Pell and Stevens, Circuit Judges, and Campbell, Senior District Judge.*fn*
This appeal from a decision of the tax court while involving a narrow issue is not without broader significance because of underlying implications bearing on the scope of judicial review of statutes, particularly the Internal Revenue Code. The issue for decision is whether the corporate taxpayer was entitled to claim and carryover a loss resulting from the sale of improved real estate not claimed either to be used in trade or business or held for the production of income. The underlying issue is whether we should take the legislation as clearly written by the Congress or whether we should in effect read the statute on the basis of what Congress might have, possibly should have, but has not written into the legislation. We decline to engage in what amounts to judicial legislation.

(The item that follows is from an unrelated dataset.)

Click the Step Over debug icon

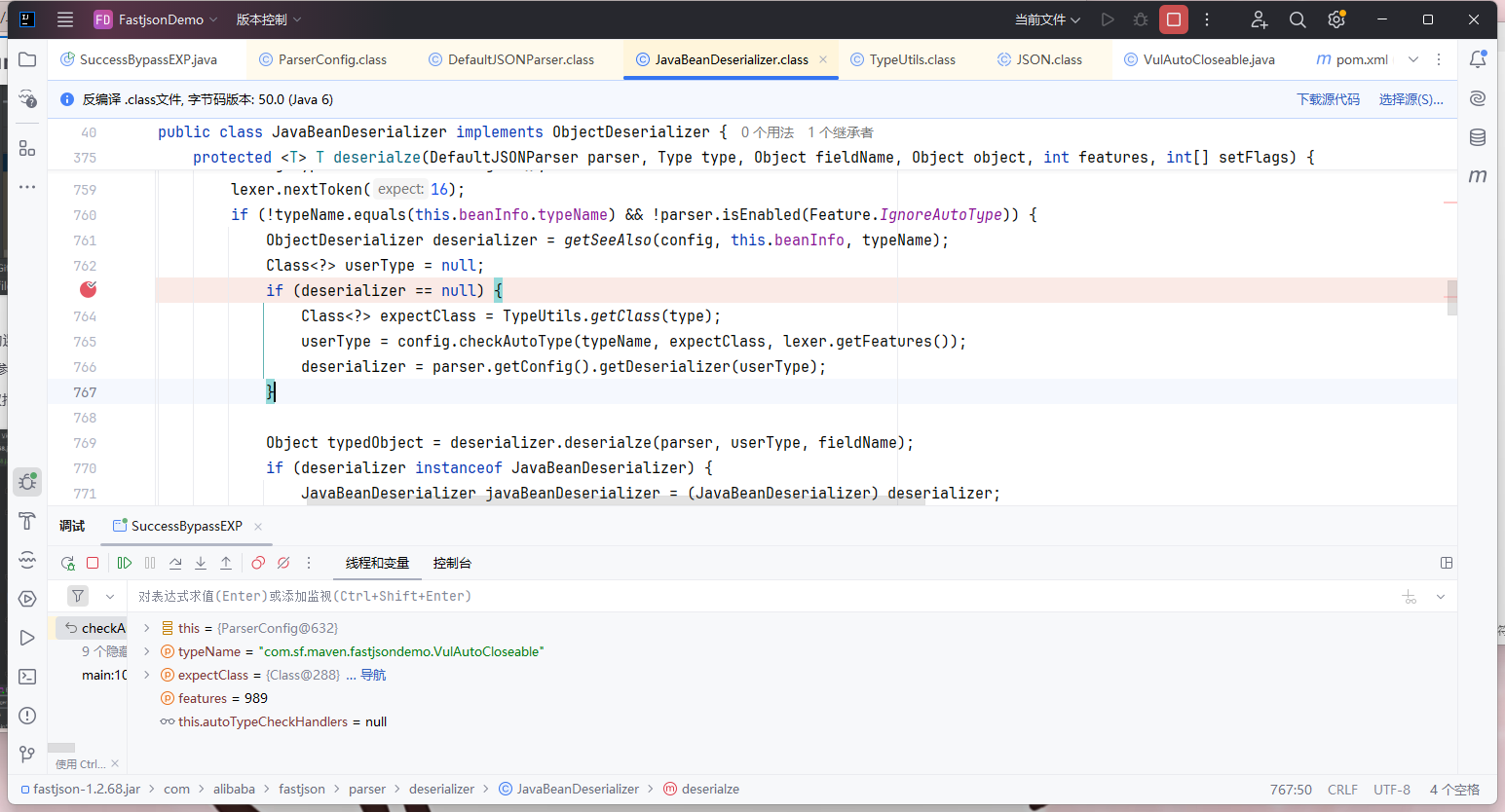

Both the taxpayer, International Trading Company, and the property involved have previously been before this court. International Trading Co. v. Commissioner of Internal Revenue, 275 F.2d 578 (7th Cir. 1960), aff'g T.C. Memo 1958-104 (International I). In that case, it was held that International could not deduct maintenance expenses on resort property and was not entitled to a depreciation allowance on the same property under the 1939 precursory sections of the 1954 Code Sections 162(a) and 167(a).*fn1
There is no indication in the record that the property between the years involved in International I (1951-3) and the year of the sale at a loss of some $300,000 (1957) changed from its status of being neither related to the carrying on of a trade or business nor to the production of income. In the tax court, International was attempting to establish the loss as being deductible under Code Section 165(a) and thereupon to carryover the loss to subsequent years in which it had realized capital gains. The tax court, however, rather than granting the relief requested, carried over the business and income requirements of International I to the present proceedings primarily on the basis of an integrated approach to the Code. Six judges dissented. 57 T. C. 455 (1971).

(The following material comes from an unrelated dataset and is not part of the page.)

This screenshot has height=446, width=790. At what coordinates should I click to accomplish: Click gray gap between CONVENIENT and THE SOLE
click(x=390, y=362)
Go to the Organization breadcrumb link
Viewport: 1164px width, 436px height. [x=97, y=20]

The sections of the Code involved in International I and the section involved in the present matter have, however, striking and, in our opinion, dispositive differences. Insofar as the deduction of maintenance costs was concerned, this fell within a section of the Code concerned with "expenses." Even a casual reading of the various Revenue Acts reveals a careful segregation between expense items and loss items. More significantly, the sections of the Code involved in International I applied across the board to taxpayers without differentiation between corporations and individuals.
Contrariwise, the loss-deduction section, 26 U.S.C. § 165, after stating the general rule allowing uncompensated losses then limits this deduction, in the case of individuals only, to business, profit, and casualty categories:
There shall be allowed as a deduction any loss sustained during the taxable year and not compensated for by insurance or otherwise.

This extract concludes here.